Diana has five children and nine grandchildren, almost all of whom work in the gold mines. She is currently recovering from malaria but plans to return soon to her job as a cook in one of the mines.

Bolívar state – one of the largest in Venezuela – is a region with poor roads and long distances. Fuel is expensive and often hard to find, so travelling in the región is not easy, even in a medical emergency. This is why MSF, working alongside local health authorities, decided to launch its ambulance service in 2021.

The ambulance is fully equipped with all the medical equipment and supplies needed. Ambulance staff transport patients from José Gregorio Hernández hospital in Tumeremo to various hospitals within a radius of 328 km of the city: Ruiz and Páez hospitals in Ciudad Bolívar, Uyapar hospital and Dr Raul Leoni general hospital in Guaiparo, and Gervasio Vera Custodio hospital in Upata.

Three years ago, Keivis Varela moved from the capital, Caracas, to Tumeremo, where he joined MSF’s team of ambulance drivers. In that time, he has witnessed a lot of dramas, as well as experiencing the rewards of the job. "Months ago, I was transporting a young pregnant woman who had pre-eclampsia [dangerously high blood pressure],” says Keivis. “It was a critical situation. In the end, they managed to treat her in time. Then I saw her walking in the street with her baby. She didn’t recognise me, but the satisfaction I felt gives meaning to all the difficulties we face when saving patients' lives.”

''We help save their lives and there is no better payment than that.''

Junior rodriguezAn msf ambulance driver

Driving an ambulance can be stressful work. "I remember one time in particular, when I had to transfer a girl who was seven years old, the same age as my daughter,” says Keivis. “She had fallen out of a hammock and, days later, she felt sick. When we took her to the hospital, she was diagnosed with internal bleeding. She had to be rushed from Tumeremo to Ciudad Bolivar." Two hours into the journey, the girl’s condition started to deteriorate. "I felt very helpless," says Keivis. "You want the journey to pass faster and the destination to be closer. But that’s not the reality.”

Despite the challenges, Keivis is pleased to be able to help people in their time of need. “If I had a heart of lead I wouldn't be in this job,” he says. “If we know of someone who needs assistance, we look for a way to help them."
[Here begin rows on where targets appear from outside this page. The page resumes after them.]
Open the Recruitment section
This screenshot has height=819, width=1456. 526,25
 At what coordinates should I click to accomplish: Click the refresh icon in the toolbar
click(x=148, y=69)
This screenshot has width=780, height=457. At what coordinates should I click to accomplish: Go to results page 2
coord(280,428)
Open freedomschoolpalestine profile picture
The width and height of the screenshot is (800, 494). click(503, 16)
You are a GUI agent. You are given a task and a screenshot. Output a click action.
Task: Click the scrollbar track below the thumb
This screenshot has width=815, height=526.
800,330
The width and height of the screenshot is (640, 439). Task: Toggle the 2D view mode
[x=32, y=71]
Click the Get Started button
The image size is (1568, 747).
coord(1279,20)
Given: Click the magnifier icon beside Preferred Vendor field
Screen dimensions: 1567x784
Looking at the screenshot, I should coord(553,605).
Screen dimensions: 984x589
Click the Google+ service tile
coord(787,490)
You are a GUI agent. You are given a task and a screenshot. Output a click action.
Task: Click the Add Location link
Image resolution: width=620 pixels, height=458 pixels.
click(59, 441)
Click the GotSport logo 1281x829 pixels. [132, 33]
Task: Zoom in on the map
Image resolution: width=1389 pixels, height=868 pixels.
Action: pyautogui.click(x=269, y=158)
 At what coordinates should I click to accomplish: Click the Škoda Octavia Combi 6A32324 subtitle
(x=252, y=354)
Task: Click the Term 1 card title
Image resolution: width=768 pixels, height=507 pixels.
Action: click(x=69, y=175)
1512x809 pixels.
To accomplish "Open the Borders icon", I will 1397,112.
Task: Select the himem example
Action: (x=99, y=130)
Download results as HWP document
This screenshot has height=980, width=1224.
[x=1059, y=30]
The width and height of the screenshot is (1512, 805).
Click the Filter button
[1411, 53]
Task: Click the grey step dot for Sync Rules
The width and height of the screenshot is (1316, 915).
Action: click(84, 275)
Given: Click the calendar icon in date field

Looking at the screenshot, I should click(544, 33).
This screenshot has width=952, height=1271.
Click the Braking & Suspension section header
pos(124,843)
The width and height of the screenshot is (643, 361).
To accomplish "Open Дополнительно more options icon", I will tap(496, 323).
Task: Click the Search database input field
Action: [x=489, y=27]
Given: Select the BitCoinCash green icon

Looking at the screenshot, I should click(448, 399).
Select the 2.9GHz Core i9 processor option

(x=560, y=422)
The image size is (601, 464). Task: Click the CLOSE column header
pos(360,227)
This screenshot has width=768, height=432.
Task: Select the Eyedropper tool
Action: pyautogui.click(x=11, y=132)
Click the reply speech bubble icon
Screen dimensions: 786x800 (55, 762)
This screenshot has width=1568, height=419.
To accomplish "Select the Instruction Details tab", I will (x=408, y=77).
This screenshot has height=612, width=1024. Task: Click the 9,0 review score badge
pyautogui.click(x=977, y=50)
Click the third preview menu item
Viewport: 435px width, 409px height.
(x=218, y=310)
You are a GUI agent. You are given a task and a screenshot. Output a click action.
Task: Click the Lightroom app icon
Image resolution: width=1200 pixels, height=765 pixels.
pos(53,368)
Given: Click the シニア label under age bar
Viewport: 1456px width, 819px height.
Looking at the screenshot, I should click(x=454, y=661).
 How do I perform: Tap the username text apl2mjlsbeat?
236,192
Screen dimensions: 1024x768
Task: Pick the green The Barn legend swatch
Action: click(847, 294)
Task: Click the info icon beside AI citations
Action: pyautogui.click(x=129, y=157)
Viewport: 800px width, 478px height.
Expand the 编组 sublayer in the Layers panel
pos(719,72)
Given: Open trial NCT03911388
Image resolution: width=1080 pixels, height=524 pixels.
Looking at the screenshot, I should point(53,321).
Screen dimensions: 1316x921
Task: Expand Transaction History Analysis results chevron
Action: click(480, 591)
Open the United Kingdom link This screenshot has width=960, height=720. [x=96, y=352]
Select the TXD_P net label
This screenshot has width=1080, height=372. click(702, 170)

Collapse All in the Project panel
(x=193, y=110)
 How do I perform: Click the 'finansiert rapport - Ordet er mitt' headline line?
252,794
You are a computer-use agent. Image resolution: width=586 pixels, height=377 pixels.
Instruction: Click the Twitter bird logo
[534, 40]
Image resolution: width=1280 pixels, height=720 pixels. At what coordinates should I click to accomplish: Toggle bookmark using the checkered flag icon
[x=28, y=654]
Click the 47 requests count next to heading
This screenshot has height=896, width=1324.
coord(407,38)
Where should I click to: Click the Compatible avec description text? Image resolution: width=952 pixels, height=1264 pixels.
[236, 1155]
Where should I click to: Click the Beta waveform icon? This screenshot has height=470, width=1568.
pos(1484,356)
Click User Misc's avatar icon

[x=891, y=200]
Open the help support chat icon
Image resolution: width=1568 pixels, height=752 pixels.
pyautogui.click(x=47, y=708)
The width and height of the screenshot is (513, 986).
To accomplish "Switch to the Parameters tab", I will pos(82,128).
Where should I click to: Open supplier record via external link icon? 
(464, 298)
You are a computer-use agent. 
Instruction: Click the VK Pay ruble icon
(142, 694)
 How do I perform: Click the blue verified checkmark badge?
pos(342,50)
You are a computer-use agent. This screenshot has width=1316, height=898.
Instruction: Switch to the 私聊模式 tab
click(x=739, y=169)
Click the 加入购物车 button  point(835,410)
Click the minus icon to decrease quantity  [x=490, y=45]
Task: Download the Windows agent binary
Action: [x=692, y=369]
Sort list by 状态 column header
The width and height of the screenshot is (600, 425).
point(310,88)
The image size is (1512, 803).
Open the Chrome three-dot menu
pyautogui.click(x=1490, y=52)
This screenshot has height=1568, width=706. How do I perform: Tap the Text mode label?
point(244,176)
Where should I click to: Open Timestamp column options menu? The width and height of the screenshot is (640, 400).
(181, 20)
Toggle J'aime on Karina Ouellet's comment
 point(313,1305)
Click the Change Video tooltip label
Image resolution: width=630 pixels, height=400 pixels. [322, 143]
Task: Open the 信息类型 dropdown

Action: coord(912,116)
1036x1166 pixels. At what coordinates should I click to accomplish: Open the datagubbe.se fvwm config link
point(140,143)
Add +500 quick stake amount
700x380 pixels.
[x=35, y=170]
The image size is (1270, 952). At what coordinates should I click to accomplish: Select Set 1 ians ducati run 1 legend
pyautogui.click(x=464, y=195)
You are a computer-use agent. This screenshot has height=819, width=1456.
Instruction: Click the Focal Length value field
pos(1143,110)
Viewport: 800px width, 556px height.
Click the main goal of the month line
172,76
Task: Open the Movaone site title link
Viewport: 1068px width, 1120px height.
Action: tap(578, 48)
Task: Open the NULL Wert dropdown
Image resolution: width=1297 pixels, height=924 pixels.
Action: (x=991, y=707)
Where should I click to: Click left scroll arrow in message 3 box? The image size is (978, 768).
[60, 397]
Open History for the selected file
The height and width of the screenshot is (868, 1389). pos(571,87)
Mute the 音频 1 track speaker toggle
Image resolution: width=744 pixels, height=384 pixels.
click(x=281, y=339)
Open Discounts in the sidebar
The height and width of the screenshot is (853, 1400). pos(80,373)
Already, the ambulance service – which is available around the clock – is well used by the community. From January to August 2022, 235 patients were transported to hospitals beyond the city, one-third of them women experiencing complications in labour. The ambulance also transports patients with multiple trauma, cardiac disease and any other conditions that needs specialist care unavailable locally.

"MSF is very well accepted in the area," says Junior Rodriguez, one of the team of ambulance drivers, who comes from Tumeremo. "People already know the work we do. They recognise us on the road and in the villages we pass through when we are taking a patient to hospital. Most of the people we transport are acquaintances and neighbours. We have taken children, newborn babies, women and men. We help save their lives and there is no better payment than that."


MSF provides support to the José Gregorio Hernández hospital in Tumeremo, in Bolívar state, southeastern Venezuela. Working with the Institute of Public Health of Bolivar and Sifontes, MSF teams have also carried out structural rehabilitation of water and sanitation services; helped prevent and control infections; donated medical supplies and medicines; provided health staff; and strengthened  comprehensive medical consultations and sexual and reproductive health. During the first half of 2022, MSF teams cared for 41,997 patients, carried out 51,821 medical consultations and provided information to 32,568 people on family planning and how to prevent sexually transmitted diseases. MSF has also carried out training, supervision and supply activities to support the Malaria Plan in the Municipality of Sifontes, performing 74,987 rapid malaria tests and giving educational talks on malaria to 5,808 community members by the end of June 2022.